What is it about stones?

Charles Simic tries an answer with this poem:

The Stone

Go inside a stone
That would be my way
Let somebody else become a dove
Or gnash with a tiger’s tooth.
I am happy to be a stone.

From the outside the stone is a riddle:
No one knows how to answer it
Yet within, it must be cool and quiet
Even though a cow steps on it full weight,
Even though a child throws it in a river;
The stone sinks, slow, unperturbed
To the river bottom
Where the fishes come to knock on it
And listen.

I have seen sparks fly out
When two stones are rubbed,
So perhaps it is not dark inside after all;
Perhaps there is a moon shining
From somewhere, as though behind a hill —
Just enough light to make out
The strange writings, the star-charts
On the inner walls.

Charles Simic

stone 2

The stone I am holding in my hand is definitely a beach stone. Its shape rounded by who knows how many hundreds of years of wave action.

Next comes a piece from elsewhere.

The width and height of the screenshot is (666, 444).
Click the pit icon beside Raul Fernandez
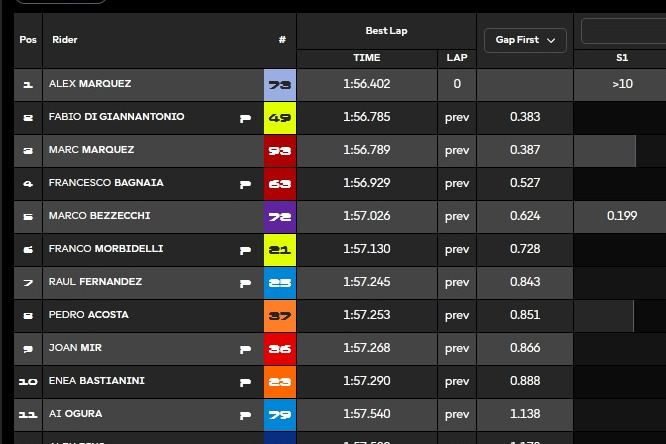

But it was far from the beach when I came upon it.

On Tuesday morning, in light mist, while walking around an area of land just off the Peace Path, an area of land I have never walked on before, there it lay half buried, glinting and shining like some polished jewel; like some dark moon shining.

The only way it could have gotten there was for an aboriginal man or woman to have carried it there; possibly even a child. The riddle I ask myself is: “When was the last time this stone was picked up and held?”

I close my eyes and allow myself to feel a black hand cupping this stone.

When it was put down could the holder foresee the tragedy about to fall across all of Tasmania?